Start of Block

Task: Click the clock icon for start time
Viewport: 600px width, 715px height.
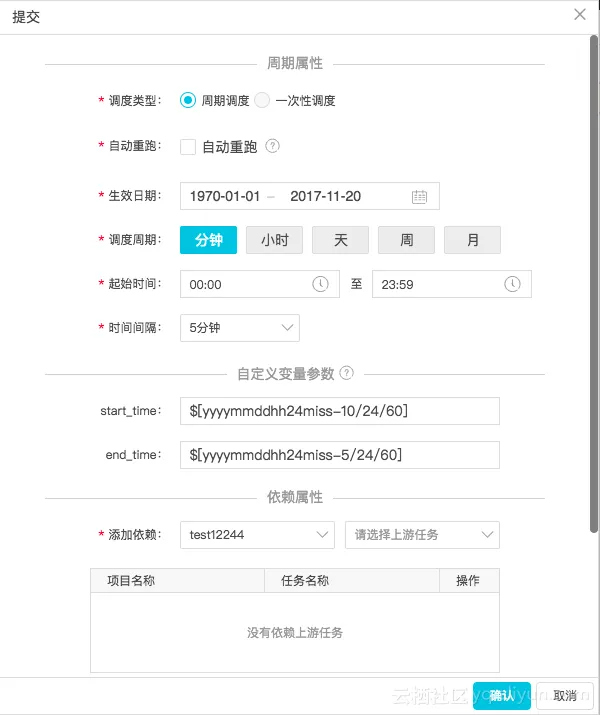Action: (320, 284)
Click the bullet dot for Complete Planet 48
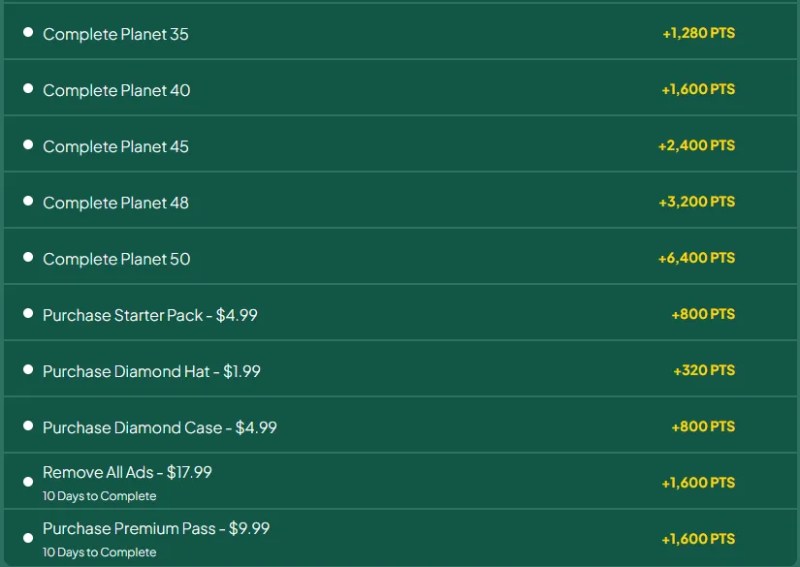800x567 pixels. point(28,201)
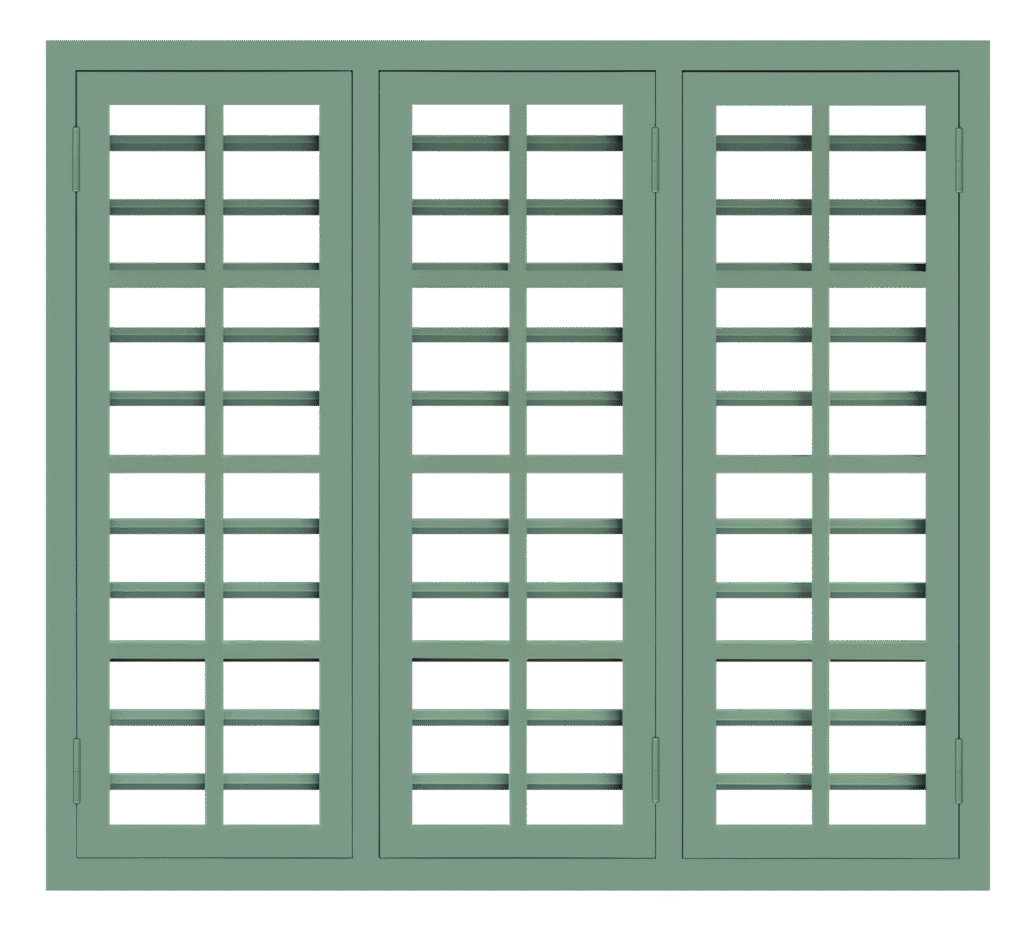Click third-row left louver section of left panel

157,556
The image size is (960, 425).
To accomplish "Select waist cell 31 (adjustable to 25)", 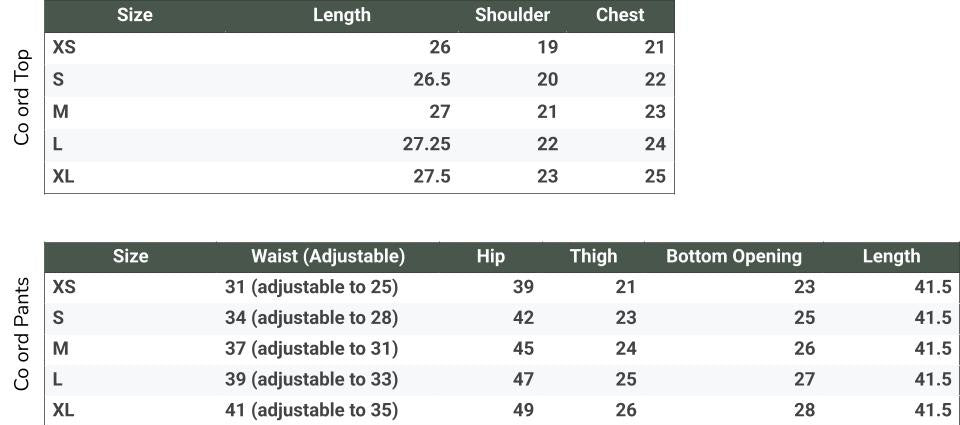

End of Block

A word-for-word copy of the lines from the one with "The image size is (960, 425)." through the last line of the data above is required, with both end lines included and no pictures.

The image size is (960, 425).
To accomplish "Select waist cell 31 (adjustable to 25)", 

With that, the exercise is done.